I confess that, for the limited number of boardgame reviews I wrote back in the day, I think I based my stuff on something like a 90/10 solo/F2F split, though really I can’t recall totally. I do recall playing some at the game club with people, but I am pretty sure that most of my judgment came from solitaire play. One reason for this, in addition to the usual reasons surrounding finding people to play very specific games in a very niche hobby, was that many gamers, probably most, played almost entirely solo, and really were mostly interested in that experience. Another was that for many gamers the simulation and history/data issues in the game were more important than how the game systems interacted in terms of player experience.
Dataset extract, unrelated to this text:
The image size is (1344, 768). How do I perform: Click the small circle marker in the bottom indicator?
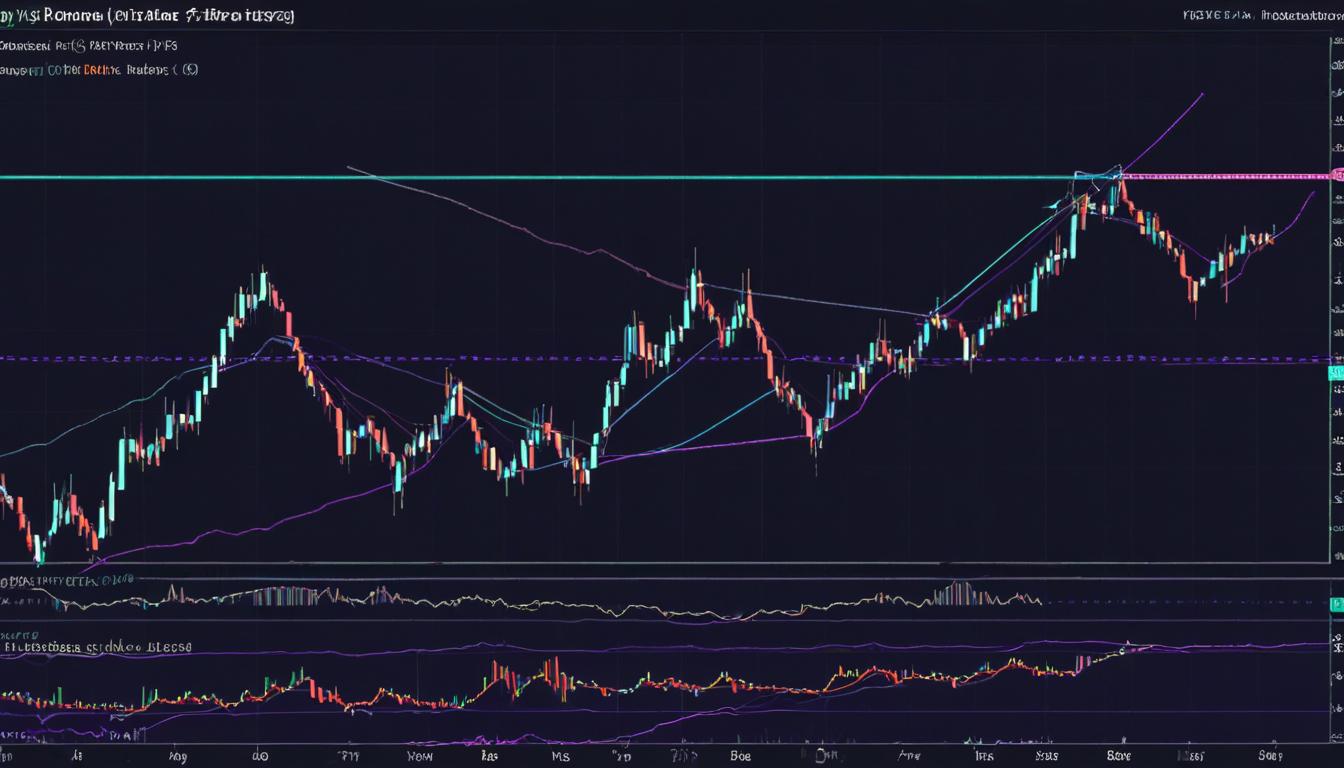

They wanted to know that if you pitted a company of Tigers against a company of Shermans, you’d get X result or whatever, not how the player would decide when or where to commit that company during the game or whatever.

None of that excuses our crappy practices though, in retrospect. By the time I was writing computer game reviews, the expectation was clear about finishing the game and, if it was a multiplayer game, playing with/against others.

The funni thing is that, at the time, the reviews seemed perfectly reasonable to me. Which, I guess, they were.

I agree with Bruce. They always seemed not just reasonable to me but quite suitable to two or more player experience. As well, you guys seemed (to me anyway) to try and present the review through a prism of multiplayer play, and made that the crux of what you were reviewing for.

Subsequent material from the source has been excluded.